Glycosylation inhibition following enzyme treatment allows transepithelial resistance, but not the apical glycocalyx, to recover. 100 mM 2-deoxy-D-glucose was applied to the culture medium after the apical surface of differentiated airway epithelia was digested enzymatically. Transepithelial resistance was measured each day for 5 days. (a) In enzyme-treated cells transepithelial resistance gradually recovered to control levels 5 days after treatment. Results shown represent mean ±s.e. (b) Scanning electron microscopy demonstrates that the apical surface remained modified after enzyme treatment and culture in 2-deoxy-D-glucose-containing media. The fibrous network of the apical glycocalyx remains reduced. Some spherical bodies suggestive of glycocalyceal bodies remain. (c) Transmission EM similarly shows that the glycocalyx is largely under these conditions.

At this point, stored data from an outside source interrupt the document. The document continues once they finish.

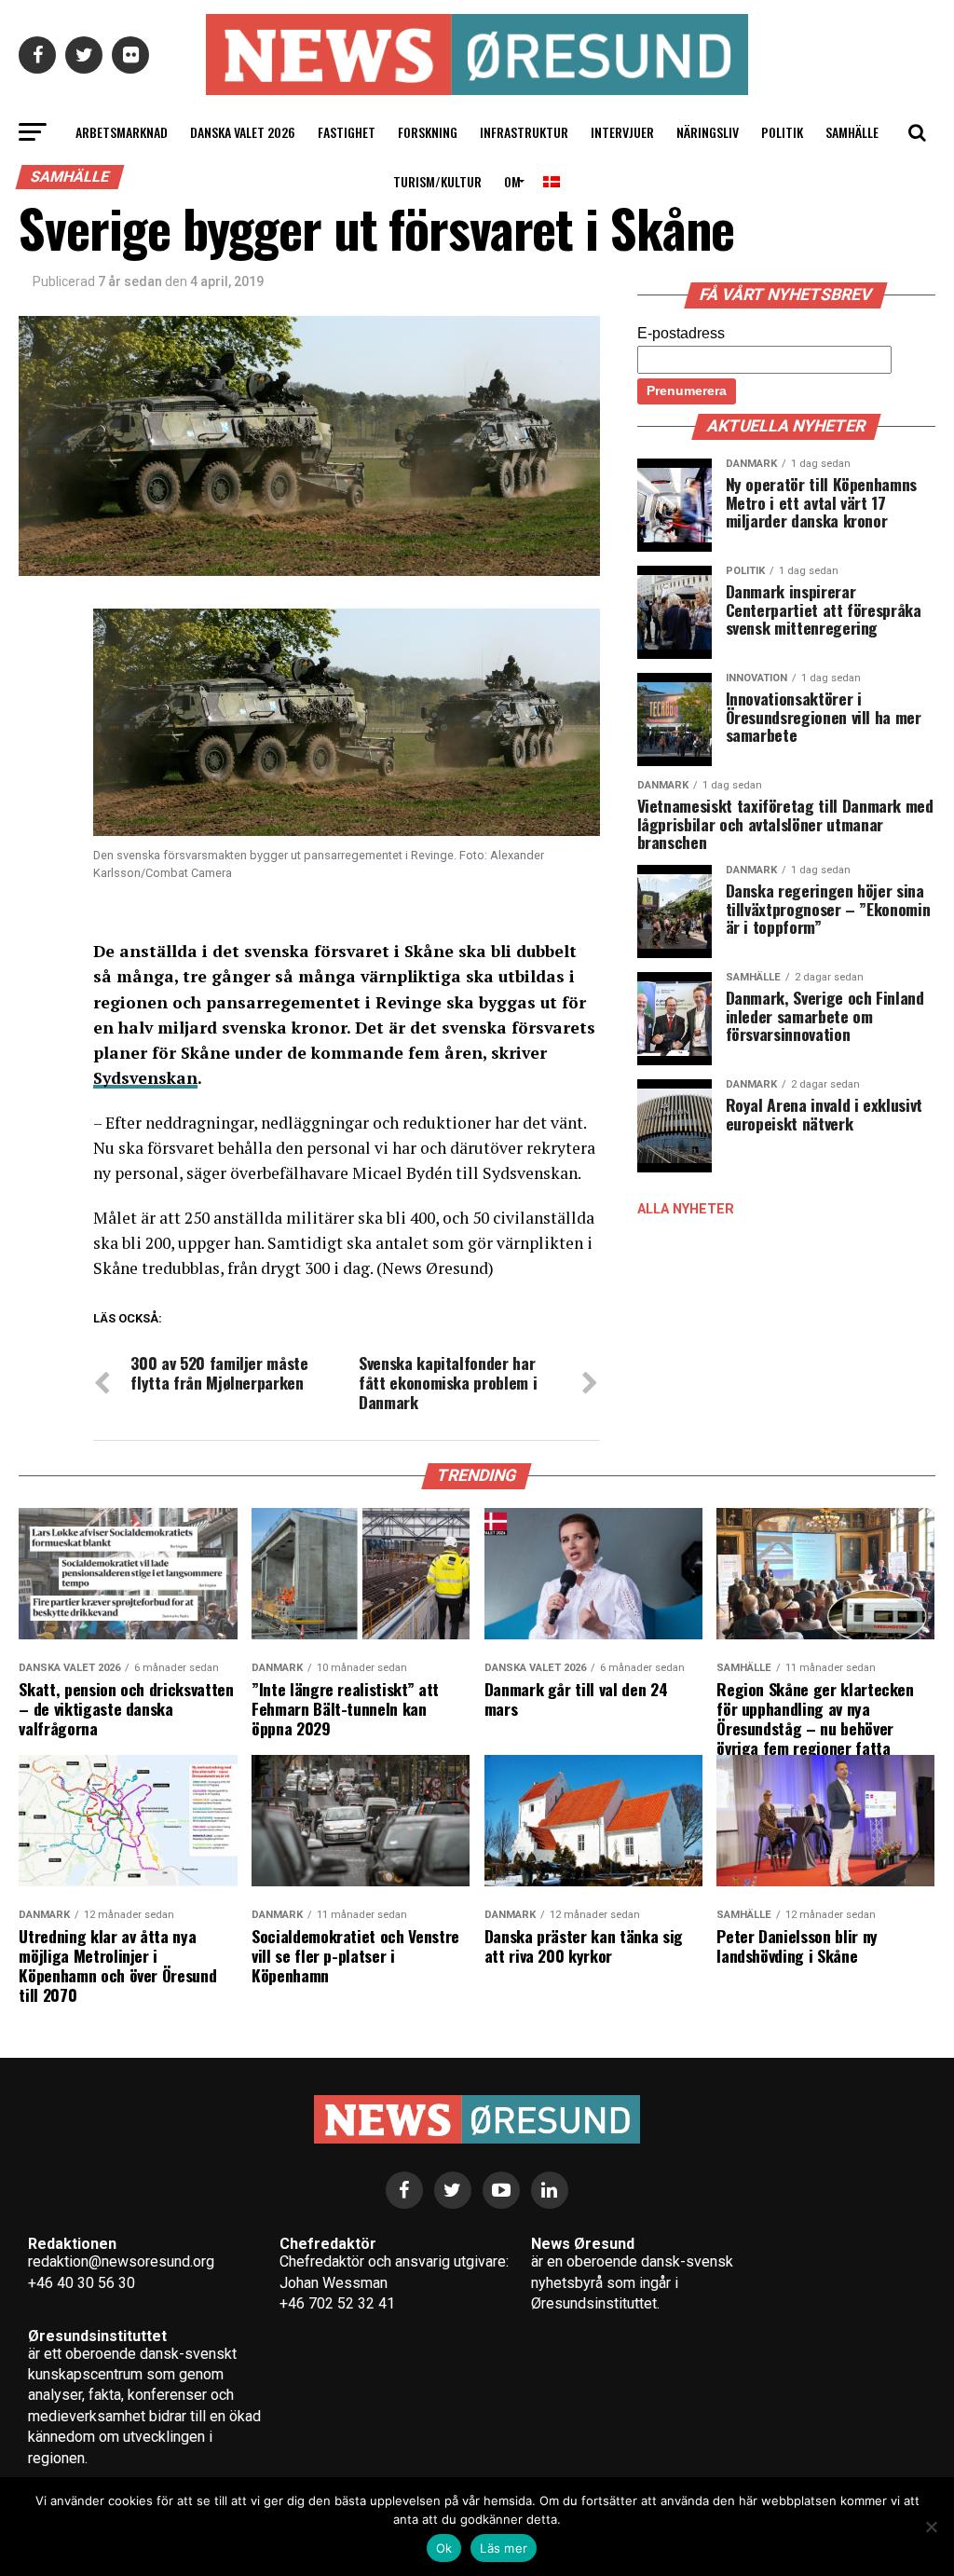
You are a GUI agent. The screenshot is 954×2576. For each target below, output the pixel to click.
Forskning (427, 132)
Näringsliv (707, 132)
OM (512, 181)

Views shown are representative of three different epithelial cell preparations examined.

Figure 8

Modification of the apical glycocalyx fails to facilitate gene transfer from the apical surface with amphotropic MuLV vector. All cells were pretreated with KGF to stimulate proliferation. Views shown are low, power en face photomicrographs of X-gal stained epithelia. (a) 20 MOI of amphotropic MuLV was applied apically to control airway epithelia and no significant gene transfer occurred. (b) Enzyme and 2-deoxy-D-glucose-treated airway epithelia were transduced apically with 20 MOI of the amphotropic retroviral vector. There was no evidence of gene transfer. (c) Enzyme and 2-deoxy-D-glucose-treated airway epithelia were transduced apically with 20 MOI of the amphotropic MuLV vector formulated with 6 mM EGTA. X-gal positive (blue) cells representing gene transfer were only noted in cells treated with EGTA formulated vector. The experiment was performed three times with two different epithelial cell preparations.